Last week, the U.S. Supreme Court granted a petition for certiorari in the case of Knick v. Township of Scott.  In Knick, the Court is being asked to re-examine its 30-year-old doctrine requiring takings claimants to exhaust state court remedies before filing a claim for just compensation stemming from a regulatory taking in federal court.  The decision to grant the petition indicates that at least four justices agree that it’s time to consider eliminating procedural hurdles created by the Court’s 1985 decision in Williamson County Regional Planning Commission v.
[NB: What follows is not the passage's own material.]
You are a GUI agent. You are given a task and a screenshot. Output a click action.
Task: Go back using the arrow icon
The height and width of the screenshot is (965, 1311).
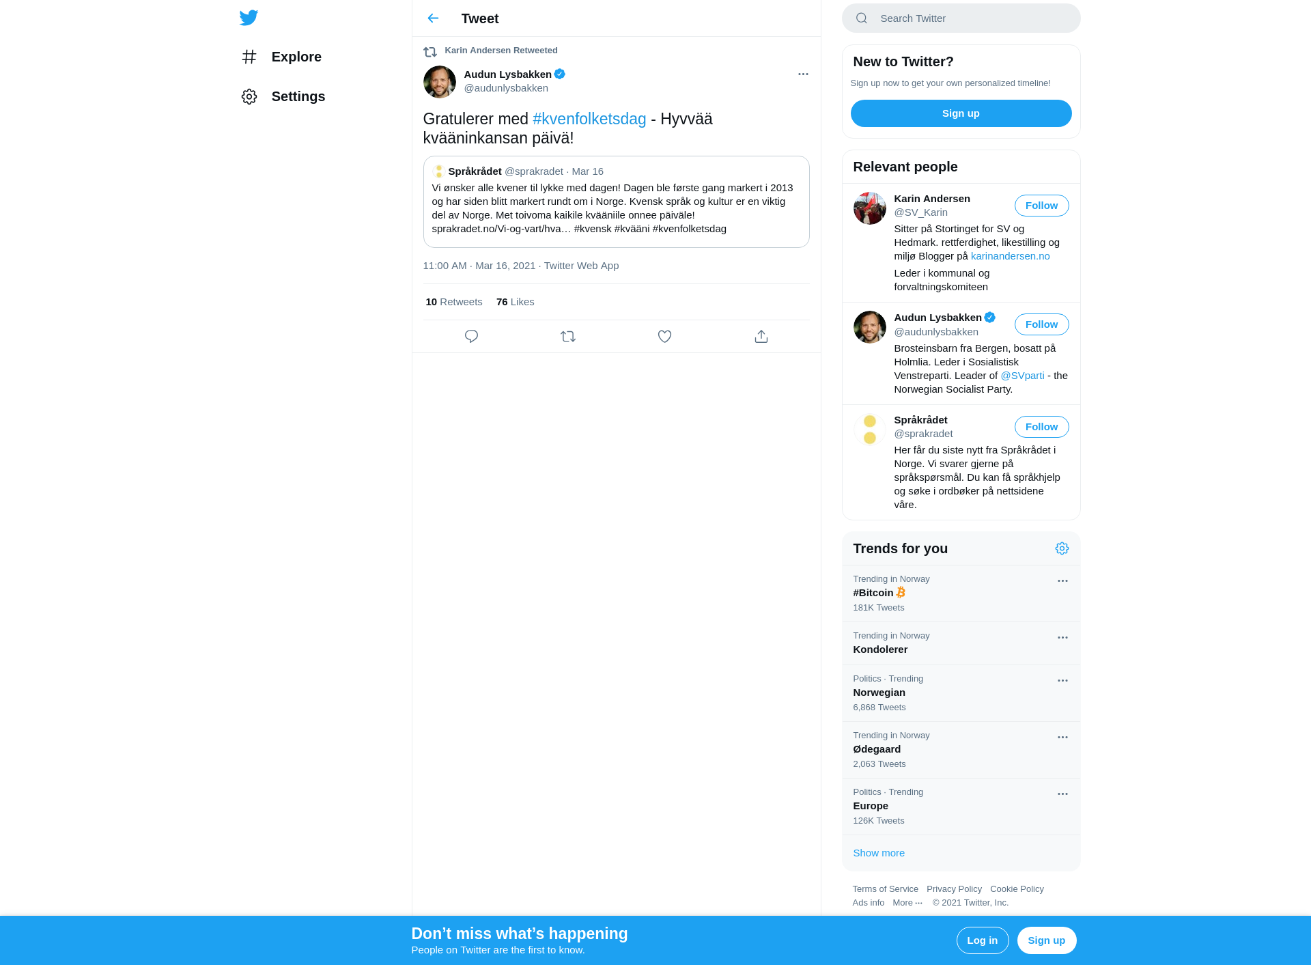coord(433,18)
Hamilton Bank.

The Fifth Amendment to the U.S. Constitution prohibits the government from taking private property without justly compensating the property owner.  The Takings Clause has been expanded to allow owners to seek compensation in cases where government regulation becomes so onerous that it effectively takes property.

Knick addresses a township law requiring individual property owners to, without compensation, maintain their properties open for public access.  Rose Mary Knick’s 90-acre parcel in western Pennsylvania, which includes her personal residence, was identified by township officials as being the possible site of an ancient burial ground.  Although Knick attempted to convince the township that no documentation proved the existence of such a burial ground, the township passed an ordinance in 2012 allowing general public access to any private cemetery during daylight hours.  Knick attempted to block public access to her property, but was issued a notice of violation by the township’s code enforcement officer.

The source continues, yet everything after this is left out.